Once in our camp, a ranger warned us that there was some serious bear activity last night. One honey colored bear was pretty aggressive and if she came back today, they might have to kill her. So sad! The other bear was a mother bear teaching her cub how to steal food from humans. These three bears were of a concern to the local rangers and they told us to be careful.
Without the other 4 around, we were slightly shaken. Playing cards will have to wait for another day. Pi went overboard in trying to protect our food! He even collected weapons like pine cones, twigs and our walking sticks just in case. Keeping the bear spray handy we were ready to face the bears. We would have put Goldilocks to shame.
The others made it to the top and got back after dark with flashlights. They did a very risky thing but we were glad they got back safe. They had to climb using steel cables and some places the its was at least 50 degrees steep. They could have become a live conductor as there was thunder and lightening. I heard about their feat of climbing the Half-Dome amidst awe and regret. After dinner and a raccoon sighting (which was mistaken for the bear cub), we went to a half-sleep fully aware of every sound.
June 9th, Monday, Little Yosemite Valley- We leisurely prepared for our decent to the valley floor where our cars were parked.
Note-To understand this complex para below, you might need a paper and pen and draw the map.:)
We started taking the John Muir Trail down. It was a nice decent and then we came to a diversion. John Muir Trail - 3.6 miles. Mist Trail- 2.9 miles. Greed overcame us. The pleasure of reaching faster was more than the pleasure of staying in the wilderness longer. We took the Mist Trail. We soon realized why it was shorter. Simply because it was steeper. Was I glad or what that I wasn’t coming up this path. After going some 0.5 miles, we met a couple who were coming up the Mist Trail and told us that it gets very steep and wet and that with our backpacks, it would be really difficult to go down…esp down. We were confused. We regretted our decision to take the Mist Trail. Krishnan suggested we go up and resume our journey via the John Muir Trail itself. We agreed upon on thing, going up this 0.5 miles was close to impossible. So we continued down willing to take the risk.
Soon we reached another major falls in Yosemite, the Vernal Falls. It was as fiery as the other falls we had seen. We started going down the steps, which were flanked right by the falls. As we walked down, we were sprayed by tons of water from the Vernal falls making us completely wet from hair follicle to toe nail. We seemed to enjoy this hike the most. Since it was our last day, we didn’t care if everything got wet. The stairs were not all the slippery. We made it to the bottom and since the sun was out, being wet helped in keeping us cool for the remainder 1 dry/hot mile. We were completely dry by the time we reached the car.

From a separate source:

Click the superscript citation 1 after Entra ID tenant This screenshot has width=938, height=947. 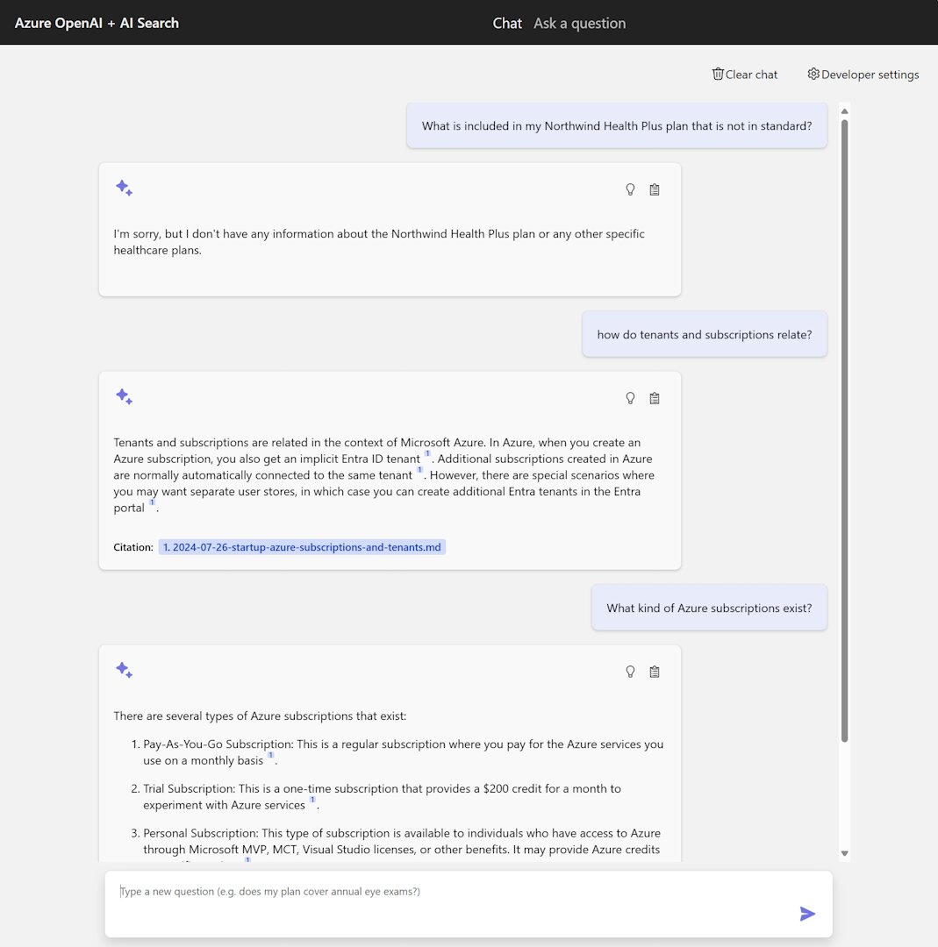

The most awe-inspiring scene we saw in Yosemite was that of the climbers. Using just ropes and pegs, these adventurous people were risking their lives to get their biggest rush. My hair stood at the ends by just looking at them through binoculars, sleeping in their bivy sacks suspended by ropes at about 2000 ft from the ground.
El Capitan. Playground for rock climbers.
It saddened us to a great degree that another exploit came to an end. It was worth every mosquito bite!